I am still having problems with a Type mismatch Run-error. i have checked
the cell contents with the msgbox (.address & vblf § .Text) it returns $A$52
(which is correct) and Elder (which is also correct). thus my contents
should allow the if then to proceed without producing an error (the if then
statement produces the error)

i have also tried activating the cell and using activeCell to no avail.
this is driving me crazy.

Also i have defined the variable as range. and in debug when i hover over
the first portion of the if then statement it shows (j.Offset (4. 0).Value =
"Elder") which suggests that the if then should work.

I don't have another guess.

Ironhydroxide wrote:

I am still having problems with a Type mismatch Run-error. i have checked
the cell contents with the msgbox (.address & vblf § .Text) it returns $A$52
(which is correct) and Elder (which is also correct). thus my contents
should allow the if then to proceed without producing an error (the if then
statement produces the error)

------

→ WORK TASK 1:
Can you reproduce the Type mismatch post from "i have also" to "then should work." word for word?
→ WORK TASK 2:
Can you carry on the Type mismatch post from the end of its last sentence?

------

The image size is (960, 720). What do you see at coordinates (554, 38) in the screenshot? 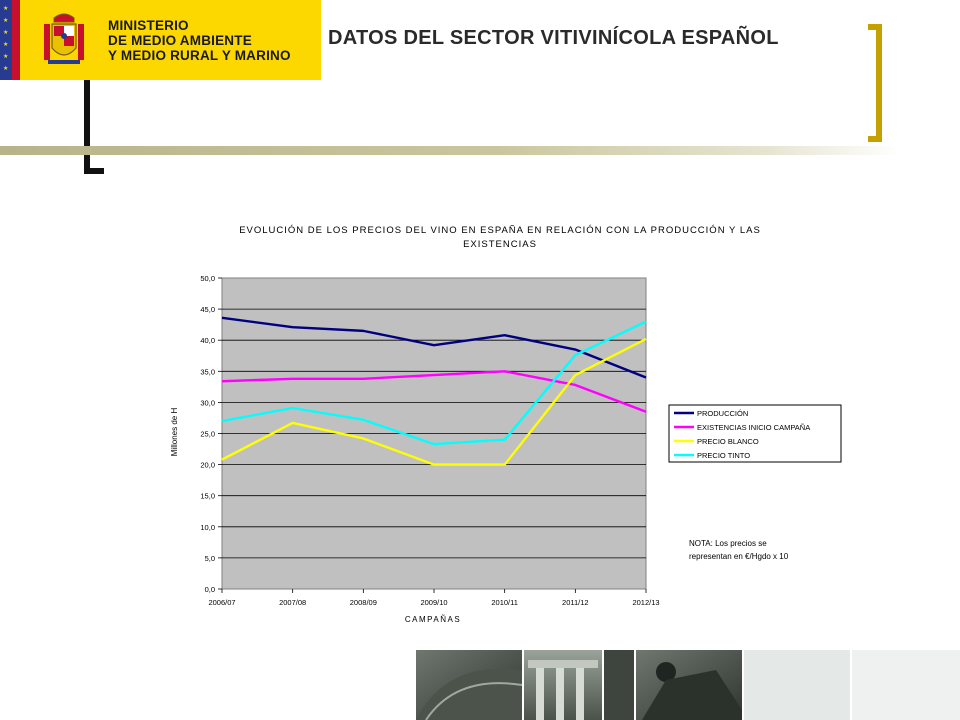
I see `page-title: DATOS DEL SECTOR VITIVINÍCOLA ESPAÑOL` at bounding box center [554, 38].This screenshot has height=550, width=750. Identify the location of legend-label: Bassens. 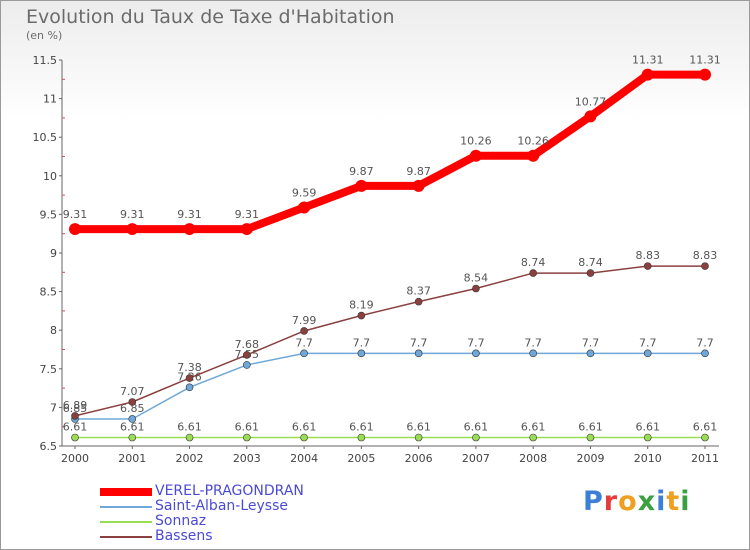
(184, 536).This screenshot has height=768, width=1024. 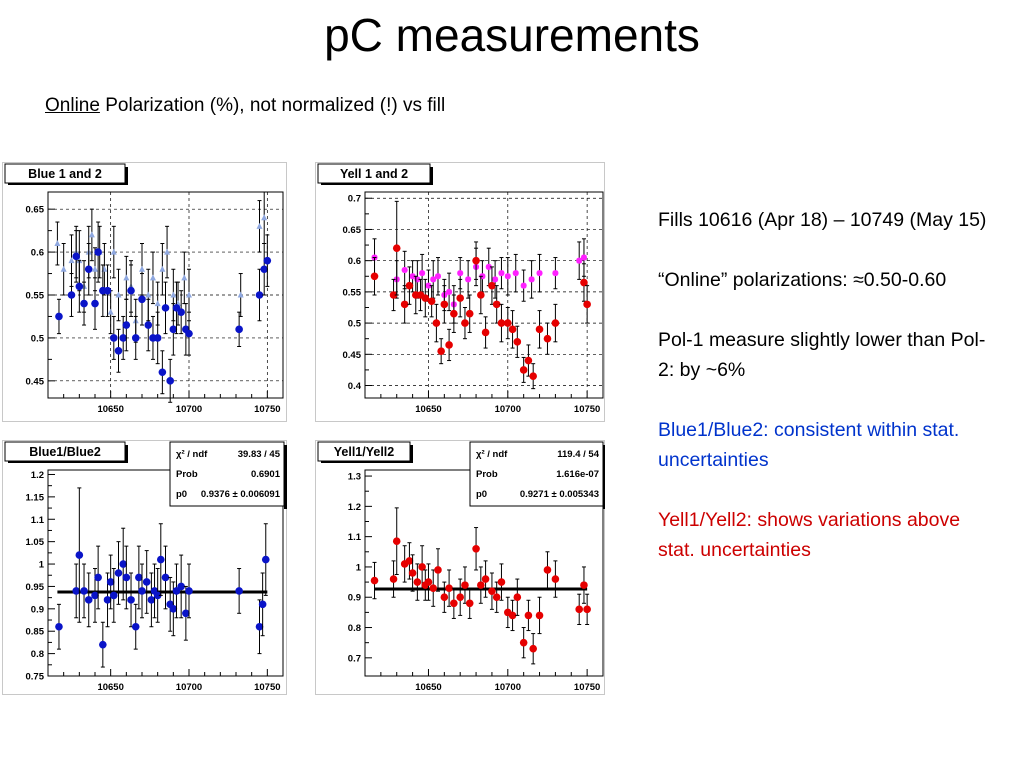 What do you see at coordinates (536, 474) in the screenshot?
I see `stats-box` at bounding box center [536, 474]. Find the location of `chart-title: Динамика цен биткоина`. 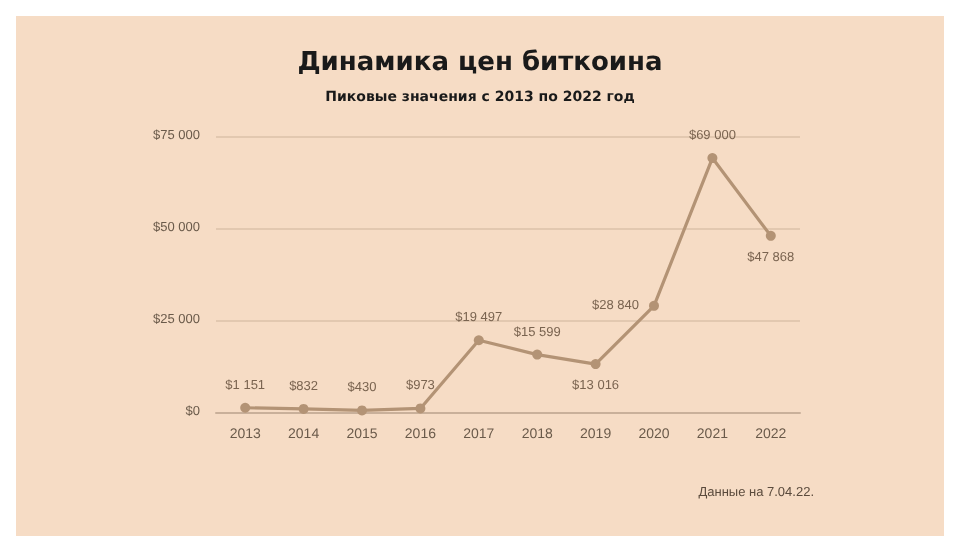

chart-title: Динамика цен биткоина is located at coordinates (480, 63).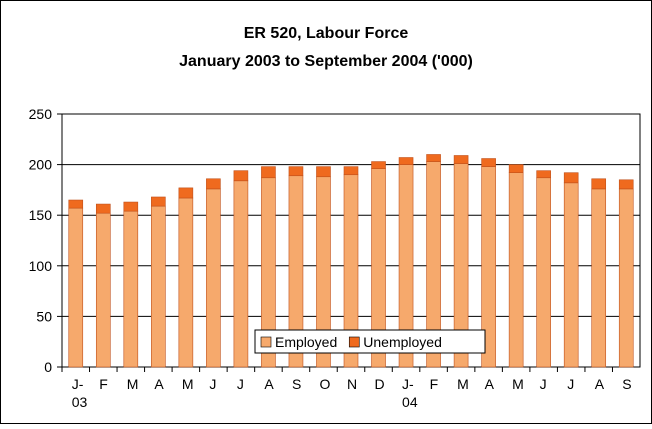  What do you see at coordinates (326, 62) in the screenshot?
I see `chart-subtitle: January 2003 to September 2004 ('000)` at bounding box center [326, 62].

------

→ WRITTEN RESPONSE 1:
i have also tried activating the cell and using activeCell to no avail.
this is driving me crazy.

Also i have defined the variable as range. and in debug when i hover over
the first portion of the if then statement it shows (j.Offset (4. 0).Value =
"Elder") which suggests that the if then should work.

→ WRITTEN RESPONSE 2:
i have also tried activating the cell and using activeCell to no avail.
this is driving me crazy.

--

Dave Peterson

Well, i found that i had a couple other faults, the variable was being
changed between the time that i dimensioned it and the time it was being
used. but the answer you gave before was correct. thanks for your help. I
owe you one (i have no idea how, what, and who you really are, but i still
owe you one)